---- Record excerpts
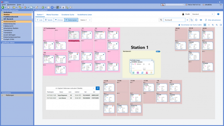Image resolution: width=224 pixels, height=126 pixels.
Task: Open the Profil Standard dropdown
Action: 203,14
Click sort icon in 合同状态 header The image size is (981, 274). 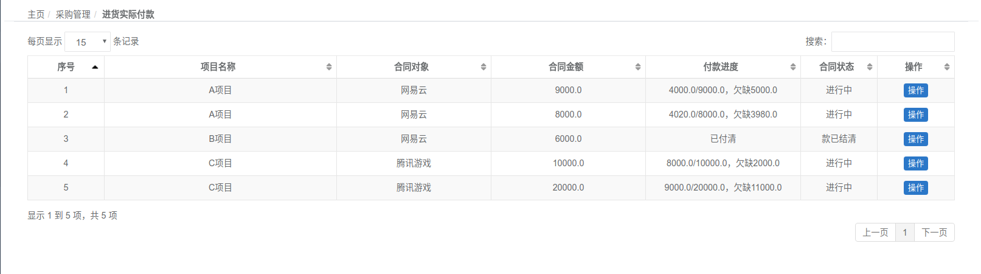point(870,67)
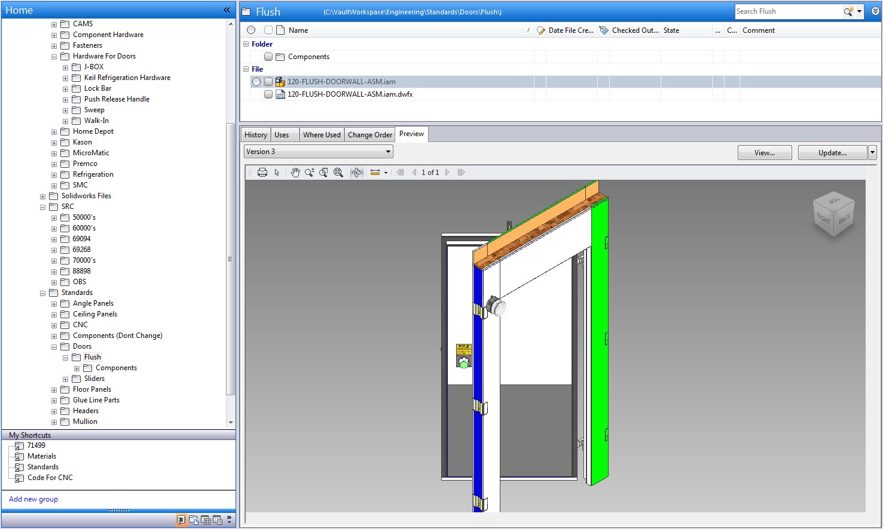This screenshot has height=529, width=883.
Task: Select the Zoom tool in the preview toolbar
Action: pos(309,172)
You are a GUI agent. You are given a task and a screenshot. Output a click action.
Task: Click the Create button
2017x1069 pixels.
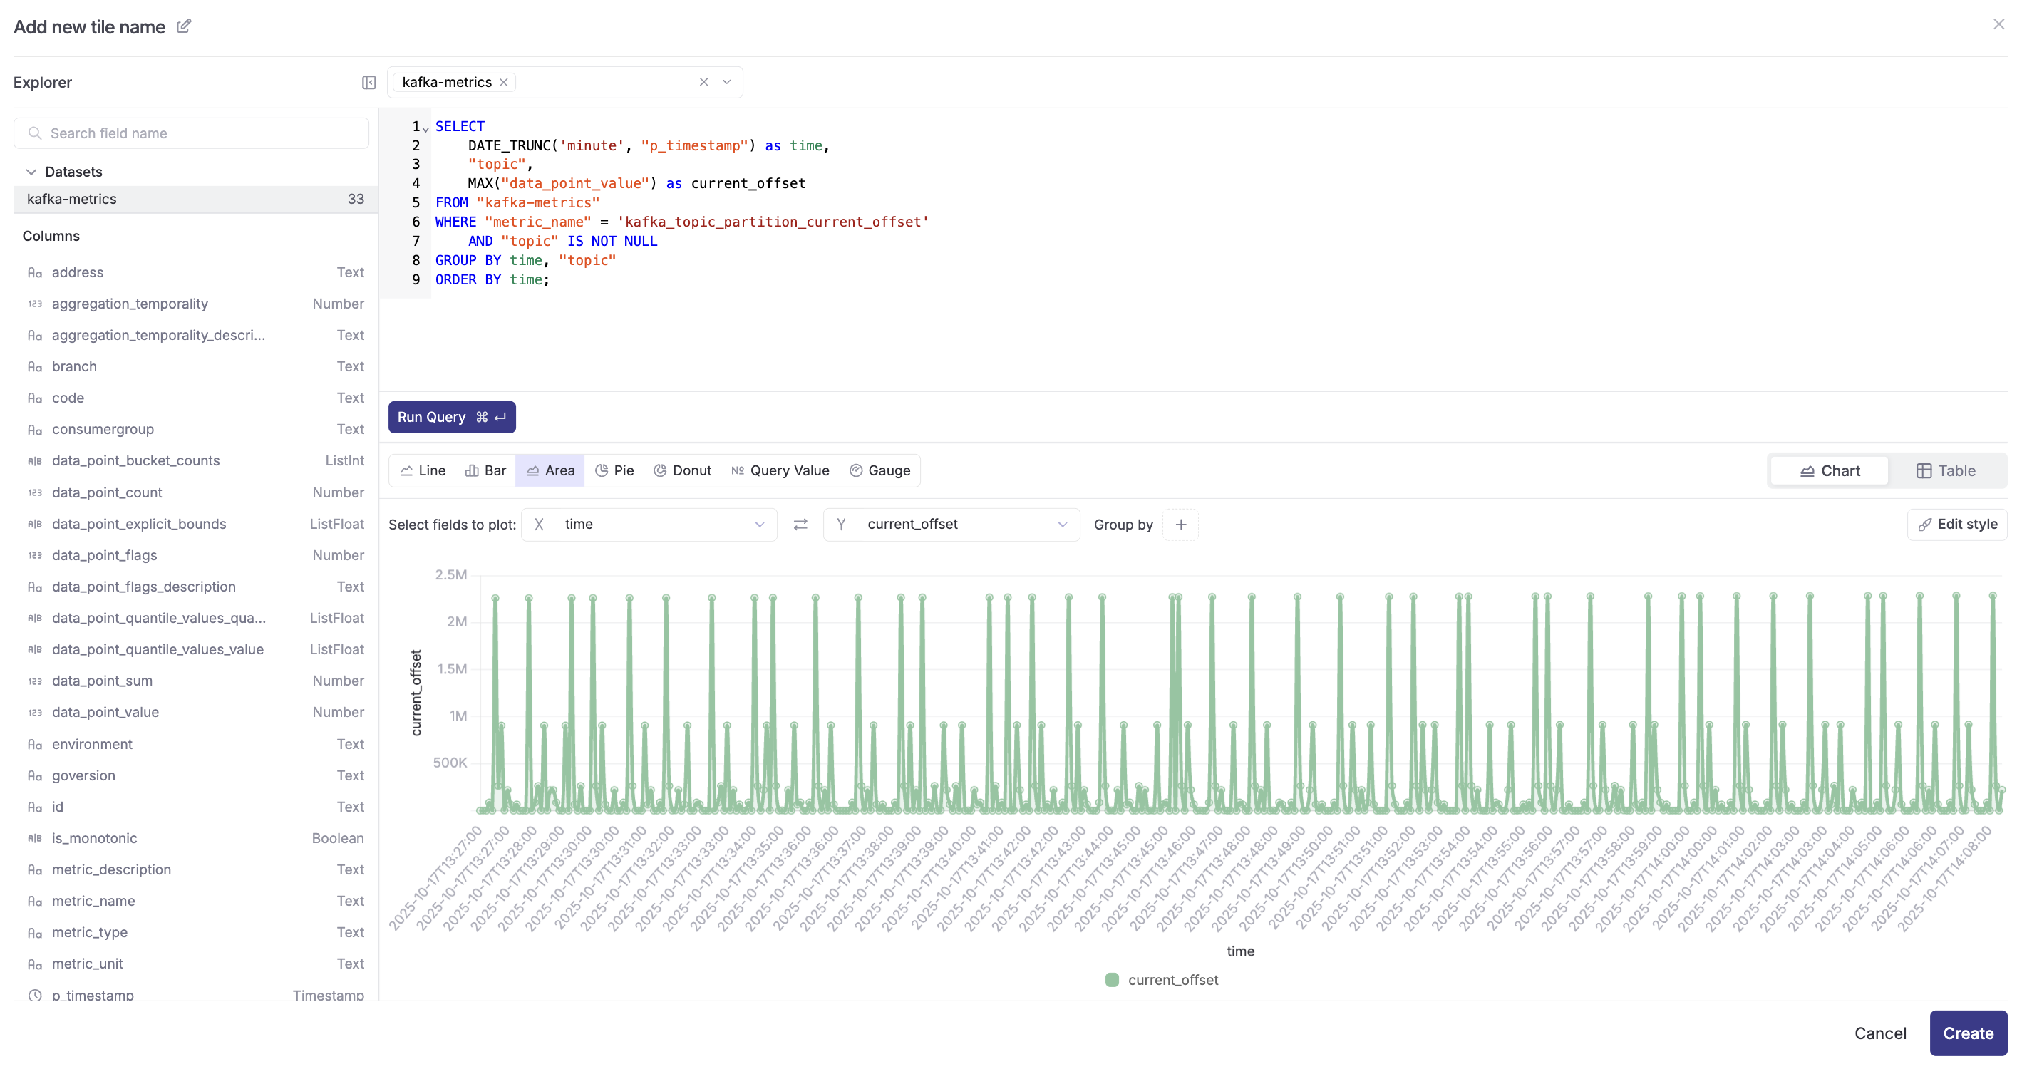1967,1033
--------
Instruction: Copy the data word for word, starting at the line that contains "You are a GUI" and ending with the last line of the data, both included. Leave the pictures out.

Task response:
You are a GUI agent. You are given a task and a screenshot. Output a click action.
Task: Click the Create button
2017x1069 pixels.
1967,1033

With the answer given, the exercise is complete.